Aung San Suu Kyi, conselheira de Estado de Mianmar, país que sofreu um golpe militar no dia 1º deste mês (YE AUNG THU/Getty Images)
Carla Aranha
Publicado em 2 de fevereiro de 2021 às 15h21.
Última atualização em 2 de fevereiro de 2021 às 16h57.
Em 2010, o cineasta francês Luc Bresson embarcou em uma das viagens mais audazes de sua vida. Fascinado pela história de Aung San Suu Kyi, filha do herói da independência de Mianmar que fora presa por clamar por democracia, Bresson pegou um avião e entrou no país asiático como turista, com uma pequena câmara, para filmar discretamente o longa Além da Liberdade, visto por milhões de pessoas no mundo todo.

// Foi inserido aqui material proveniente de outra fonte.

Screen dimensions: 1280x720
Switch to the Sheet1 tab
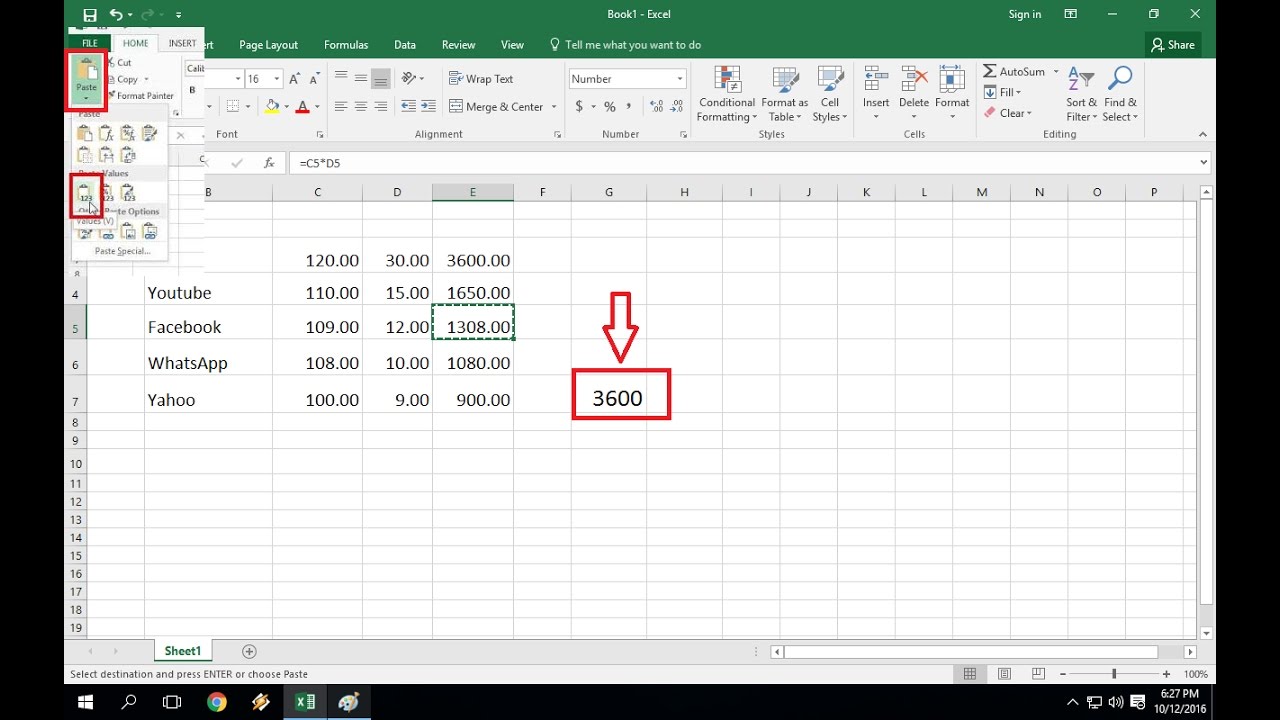click(x=183, y=651)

Suu Kyi foi solta da prisão domiciliar, onde passou 15 anos de sua vida, durante a rodagem do filme, que conta sua trajetória. Na época, os militares preparavam-se para deixar o poder e convocar eleições parlamentares, mas o clima ainda era de tensão nas ruas. Não à toa, estrangeiros pensavam duas vezes antes de decidir visitar o país.
Nos anos seguintes, a bandeira de defensora da liberdade de "mamãe Suu", como é conhecida em Mianmar, a transformaria em um ícone pop internacional e uma referência na luta pela democracia. Em 2012, o ex-presidente Barack Obama fez questão de posar para fotos a seu lado durante uma viagem inédita a Mianmar, a primeira de um mandatário americano ao país. Na ocasião, Obama disse que a líder birmanesa era uma "inspiração para pessoas de todo o mundo”.
Aos poucos, os Estados Unidos começaram a retirar as sanções econômicas impostas durante a ditadura e as tensões internas amainavam. Ao mesmo tempo, Suu Kyi, hoje com 75 anos, firmava-se como uma figura central no partido Liga Nacional para a Democracia (LDN), que ganharia com folga as eleições de 2015. Era o fim do regime militar e o início da ascensão política de Suu Kyi.
Vencedora do Prêmio Nobel da Paz em 1991, Suu Kyi mergulhou no processo político no país em um momento no qual as alianças com militares e outros líderes da velha guarda já pareciam inevitáveis.
Aos olhos de seus conterrâneos, a heroína da luta pela liberdade passava para o lado do “inimigo”. A própria Suu Kyi deixou o jogo às claras. “Eu me engajei na política, e não como defensora ou ativista dos direitos humanos”, declarou.
Com a vitória do LND, Suu Kyi só não se tornou presidente por causa de uma cláusula da Constituição que impedia políticos casados com estrangeiros de assumir o cargo máximo do país. Desde 1972, ela é casada com o britânico Michael Aris, especialista na civilização do Tibet que conheceu durante seus anos de estudo na Universidade de Oxford.
Nomeada conselheira de Estado, Suu Kyi tentou manter sua imagem de defensora da democracia ao mesmo tempo que dependia cada vez mais do apoio dos militares para se manter no poder. Esse delicado jogo de forças veio à tona em 2016, quando o Exército passou a reprimir violentamente a minoria islâmica rohingya, acusada de atacar solados birmaneses no estado de Rakhine, no leste do país, e a musa da liberdade se manteve calada.
O derramamento de sangue só aumentou, com Suu Kyi ausente dos debates sobre o uso desproporcional de força e os direitos da minoria muçulmana. Quieta em sua casa à beira do lago, Suu Kyi se pronunciou só tardiamente e, mesmo de assim, de forma pouco contundente.
A Universidade de Oxford resolveu retirar seus retratos das paredes e, entre os grupos de direitos humanos, cogitou-se um movimento para cancelar títulos honorários que a líder birmanesa recebeu ao longo da vida.
Com o golpe militar desta segunda-feira, dia 1º, o futuro político de Suu Kyi é incerto. Segundo oficiais birmaneses, Suu Kyi encontra-se em prisão domiciliar. Seu paradeiro, no entanto, é desconhecido, assim como as condições de saúde em que se encontra.
“Fomos informados que não devemos nos preocupar com Suu Kyi, mas estamos preocupados. Será um alívio se pudermos ver uma foto dela”, disse um integrante do partido LDN que pediu anonimato, por medo de represálias.
Nesta terça, dia 2, o Conselho de Segurança da ONU deve se reunir para discutir o golpe de Estado em Mianmar e a prisão de Suu Kyi. Nesta terça, moradores de Yagon, principal cidade comercial e de negócios do país, bateram panela e cantaram “longa vida à mamãe Suu”.